Friday, August 15, 2014

Fizz Boom Read!: Summer Reading Finale Party

Like many libraries, we end our children's summer reading program with a party. Everybody does this a little differently, and I figured it might be worthwhile to some if I shared how it works here.

Here's how it goes:
  • The official spiel is that only kids that complete their reading logs get to attend the party. This is done to create an incentive to finish and hype up the party. In reality, I am pretty flexible. I will let a whole family in with one invite. If kids show up that haven't finished, all they need to do is sign a little "contract" saying they will read as much as possible.
  • Registration is required, but again very flexible. If you show up the day of and have not registered, that is not a problem at all. Registration is mainly a tool so I have a rough idea how many kids to expect.
  • The party usually consists of about 6 different stations relating to the summer theme. These stations are supervised by volunteers from our Friends, as well as teen volunteers. The kids can go through these stations are their own pace.

Our stations this year:

Making bouncy balls: We used a recipe I found to make bouncy balls. It involves mixing glue, a borax solution and cornstarch. I wouldn't say all of them turned out great, but the kids had fun. It was one of the messiest stations and kept as close to the sink as possible. I also made sure to provide baggies so the kids could take them home.

Lego table: I set out our collection of Legos for the kids to build with. Always a hit, and a fun, non-messy activity.

Making oobleck: The classic creation of a "non-Newtonian fluid" with cornstarch and water. It acts like both a solid and a liquid. Even though it was close to the sink, we still ended up with a trail of cornstarch on the carpet. Thank goodness for vaccuums!

Bubble station: This was actually the most time intensive station to plan. I had the last minute idea to fill a kiddie pool with homemade bubble solution, but wasn't sure how I was going to pull it off. There were so many possible recipes online and several mentioned letting bubbles sit for at least overnight, which wasn't an option. I ended up following this recipe and creating about a gallon of solution the day before. It seemed to work well enough to make giant bubbles with the wand I had (even without sitting overnight) so I figured it would suit the purpose.

1 gallon of water
1 cup Dawn Dishsoap
4 tablespoons of glycerin (bought near the cake decorating supplies at Michaels)

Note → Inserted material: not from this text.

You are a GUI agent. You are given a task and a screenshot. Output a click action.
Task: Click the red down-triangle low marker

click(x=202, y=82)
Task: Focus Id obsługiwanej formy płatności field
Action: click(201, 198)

The day of the party I followed roughly the same ratios to fill a small kiddie pool I got on clearance at Toys R Us. It only took about 3 gallons, and worked out really well. The kids made bubbles with hula hoops and various bubble wands found at the dollar store. I also had a few giant bubble wands bought on clearance at Michaels. The kids had a great time at this station. One volunteer even commented that it was the hit of the party!

Crafts: I had several crafts for the kids to do. The first was decorating "science journals" made out of construction paper and computer paper. I also had food coloring, dish soap and water out so they could "paint" with bubbles. The final craft was making rotocopters. The only snag in this station is that apparently the bubble painting came out pretty light. I'll definitely have to rethink how to do it in the future.

Snacks: A must have for any party. I couldn't think of any science themed snacks, so I bought cookies, chips and juice for the kids to enjoy.

All in all, I think our party went very well. We had about 70 people there, which is a pretty big crowd for us. I'm already looking forward to next year!